*** Opening Passage provided ***

West to reap €50m windfall as punters head for races
THE western economy is in line for a €50m-plus boost from Galway's seven-day racing festival which gets under way later today.
Up to 150,000 punters are expected to check in through the Ballybrit turnstiles between this evening's opening session and the last race on Sunday.
The massive crowds will once again put a smile on the faces of the bookmakers who rely on Galway Race Week for their busiest–and most lucrative–meeting of the year, with punters expected to gamble up to €14m.
Throughout the weekend the crowds were streaming into the City of the Tribes, with hotel rooms at a premium, even into Connemara.
Accommodation in Galway during the week will cost an average of €162 per night, according to hotel-search website Trivago.
The most expensive day to book during the racing carnival is, not surprisingly, Ladies Day on Thursday, when one night will cost an average of €211.
The most valuable National Hunt race to be run in Ireland this year, the €260,000 Galway Guinness Handicap Hurdle, will be the highlight on Ladies Day.

*** Closing Passage provided ***
*** Opening Data shown ***

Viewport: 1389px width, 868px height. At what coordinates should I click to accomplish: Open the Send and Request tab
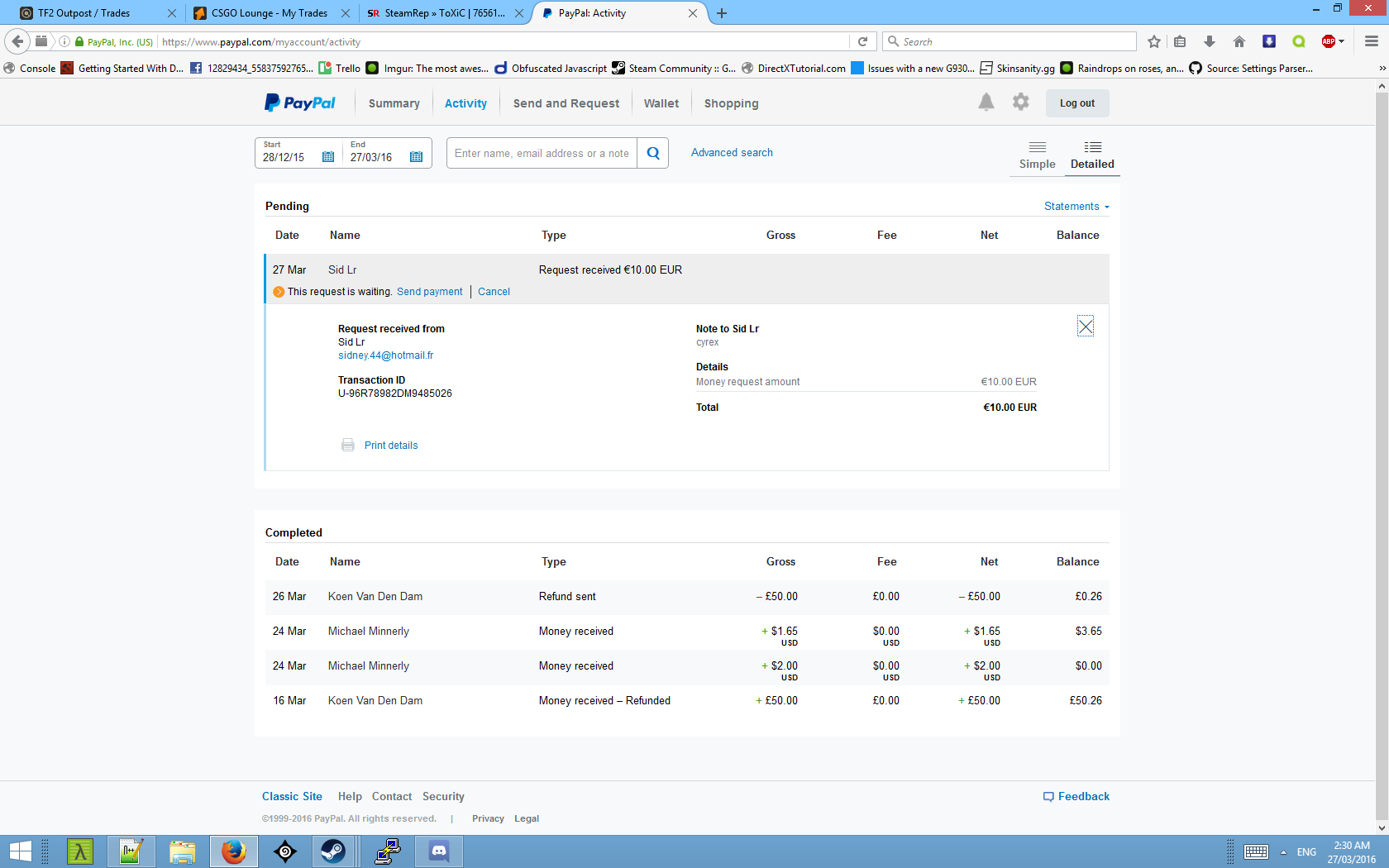[566, 103]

*** Closing Data shown ***

> Set of tasks
a) List every euro amount given in the article on Galway Race Week, not counting the headline.
b) Return everything in the Galway racing article from "Up to 150,000" down to "hotel-search website Trivago.", copied without any change.

> Results of the tasks
a)
€50m-plus
€14m
€162
€211
€260,000

b)
Up to 150,000 punters are expected to check in through the Ballybrit turnstiles between this evening's opening session and the last race on Sunday.
The massive crowds will once again put a smile on the faces of the bookmakers who rely on Galway Race Week for their busiest–and most lucrative–meeting of the year, with punters expected to gamble up to €14m.
Throughout the weekend the crowds were streaming into the City of the Tribes, with hotel rooms at a premium, even into Connemara.
Accommodation in Galway during the week will cost an average of €162 per night, according to hotel-search website Trivago.